Le probleme c'est que quand je fais la manipulation, mon ipod devient noir, et il n'y a pas ecrit le message sur itunes (itunes a detecté un ipod en mode de recuperation) sur itunes, sa fait comme si mon ipod est pas connecté! Est sur quickfreedom il m'indique que mon ipod n'est pas connecté! J'avoue en plus que mon ipod était jailebreaké et que c'est horrible de ne plus pouvoir le faire, c'est comme donner de l'argent a un sdf et aprés, le reprendre imaginez comment le sdf doit etre degouté!


----------



## Anonyme (7 Juin 2009)

thepunkk a dit:


> Le probleme c'est que quand je fais la manipulation, mon ipod devient noir, et il n'y a pas ecrit le message sur itunes (itunes a detecté un ipod en mode de recuperation) sur itunes, sa fait comme si mon ipod est pas connecté! Est sur quickfreedom il m'indique que mon ipod n'est pas connecté! J'avoue en plus que mon ipod était jailebreaké et que c'est horrible de ne plus pouvoir le faire, c'est comme donner de l'argent a un sdf et aprés, le reprendre imaginez comment le sdf doit etre degouté!



Ecoute, je suis certain que ton Ipod est récupérable!

Mais ton excuse est ridicule! Les risque du Jailbreak sont connus. C'est comme si le SDF avait été miser tout son argent dans une course de cheveaux et a tout perdu! Si en plus il vient réclamer son argent, je n'écoute plus le SDF!

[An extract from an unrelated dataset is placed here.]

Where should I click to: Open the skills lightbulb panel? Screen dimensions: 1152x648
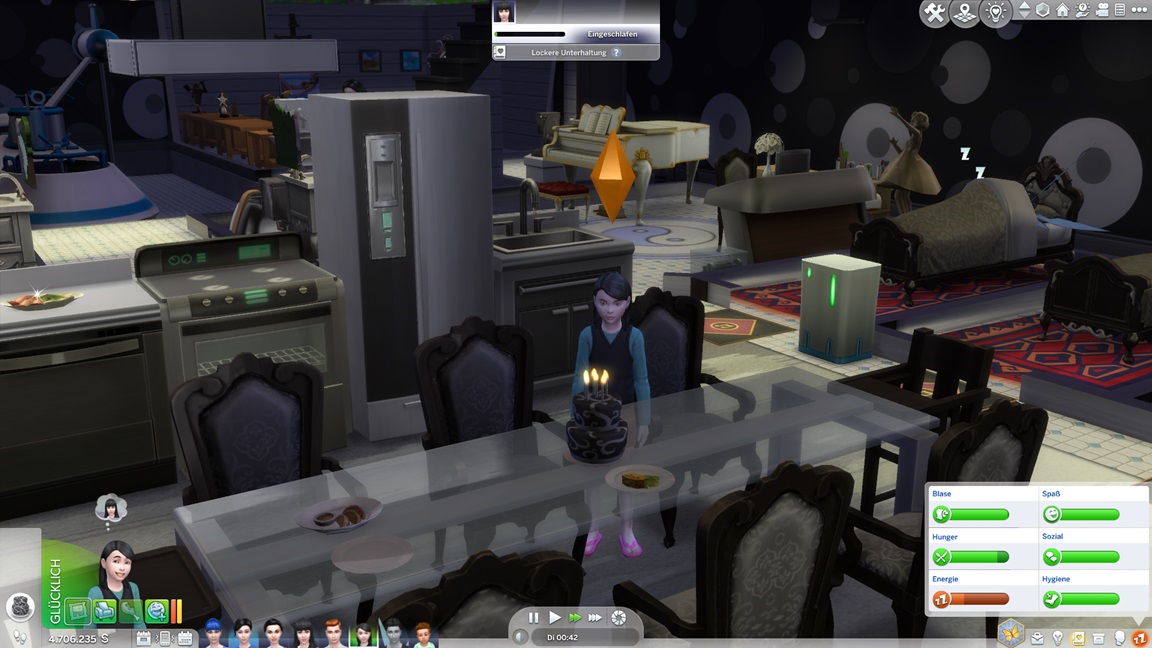(x=1057, y=638)
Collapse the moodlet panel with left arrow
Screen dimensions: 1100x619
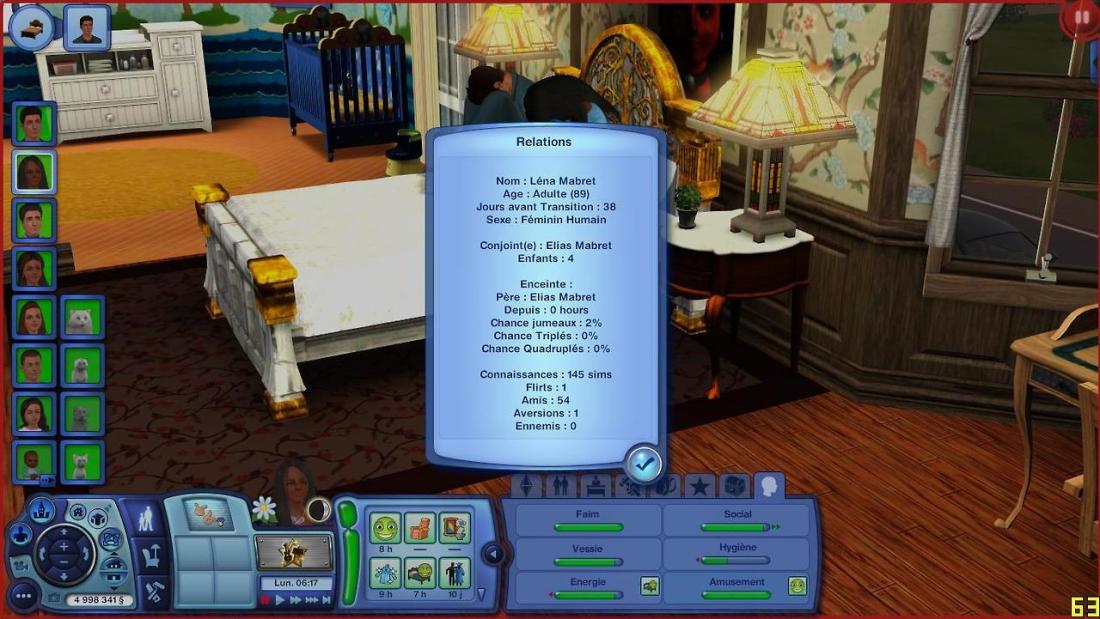point(492,553)
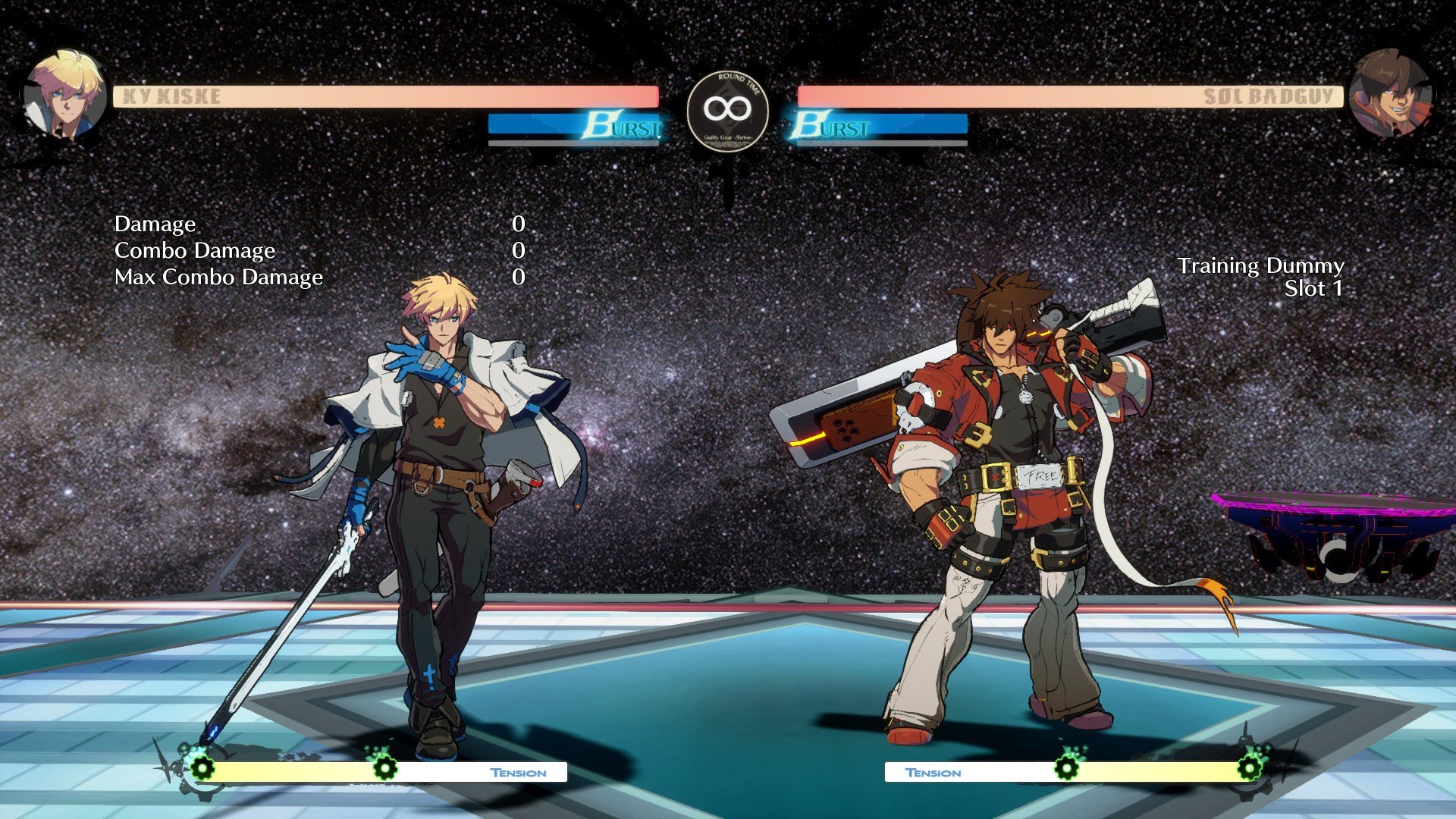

Je suis un peu dur dans mes propos car je suis convaincu qu'avec de la patience tu récupéreras ton Ipod, mais ne viens pas râler des problemes du Jailbreak!


----------



## thepunkk (7 Juin 2009)

Mais comment pourrai-je faire pour réparer ce probleme?


----------



## thepunkk (14 Juin 2009)

désolé pour cette reponse tardive, j'ai rencontré pas mal de probleme quand j'ai reformaté mon pc, maintenant tous vas bien, j'ai reussi a mettre mon ipod en mode dfu, il devais y avoir un probleme avant.
merci de votre aide a tous!


----------



## Anonyme (14 Juin 2009)

thepunkk a dit:


> désolé pour cette reponse tardive, j'ai rencontré pas mal de probleme quand j'ai reformaté mon pc, maintenant tous vas bien, j'ai reussi a mettre mon ipod en mode dfu, il devais y avoir un probleme avant.
> merci de votre aide a tous!



Ok suis super content pour toi..

Comme quoi, je l'avais dit, il est impossible de ruiner son Ipod/Iphone par manips, il exite toujours une solution pour le récupérer!


----------